This stunning image capture by Juno shows how Jupiter is covered by storm

Juno spacecraft

After analysis some data from NASA’s Juno Spacecraft, a local scientists have finally published a gorgeous photo of Jupiter which shows how it is covered in storm.

This photo was created by a local scientist after gathering information from NASA’s Juno spacecraft which is orbiting around the gaseous planet Jupiter since July 4, 2016. The photo reveals a lot of amazing facts about Jupiter which includes its mysterious red spot. After certain researches, it has been found that the giant red spot is due to accumulation of some rare gaseous around Jupiter’s outer surface. The photo also reveals a smaller companion, Oval BA, which is a series of round, white storms which spans across this crescent view of the planet Jupiter. To sum up in total, Jupiter currently has eight of these storms, which are popularly known as the “string of pearls. It is officially declared by NASA.

Gradually NASA is realising all the photos taken by Juno Spacecraft which is orbiting around Jupiter. This new image that NASA recently published was taken by scientist Roman Tkachenko. He used JunoCam to create the photo. The photo was taken on December 11, 2016, during the Juno spacecraft most recent close orbiting session of Jupiter.

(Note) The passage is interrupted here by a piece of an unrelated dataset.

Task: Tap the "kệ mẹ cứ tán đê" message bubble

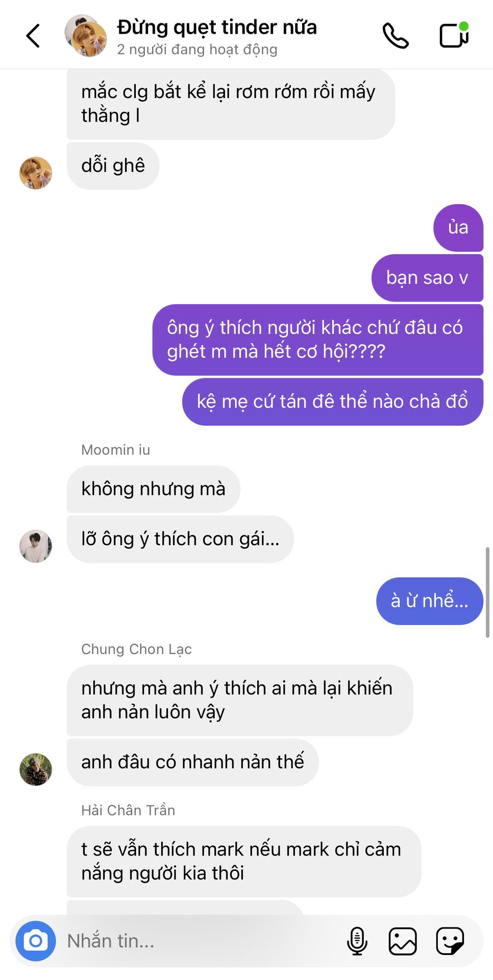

At that time when the photo was taken, Juno was nearly about 285,100 miles (458,800 kilometres) from the giant planet’s cloud tops as officially said by NASA.

According to NASA reports, such close flybys are only possible once in every 54 days and that day was one of those closest flyby day when the photo was taken.

“This is really the public’s camera. We are hoping students and whole classrooms will get involved and join our team. The citizen science is at its best”, said Juno spacecraft team lead on Friday. Juno spacecraft was launched on August 2011 and it has travelled as much as 2 billion miles to reach Jupiter.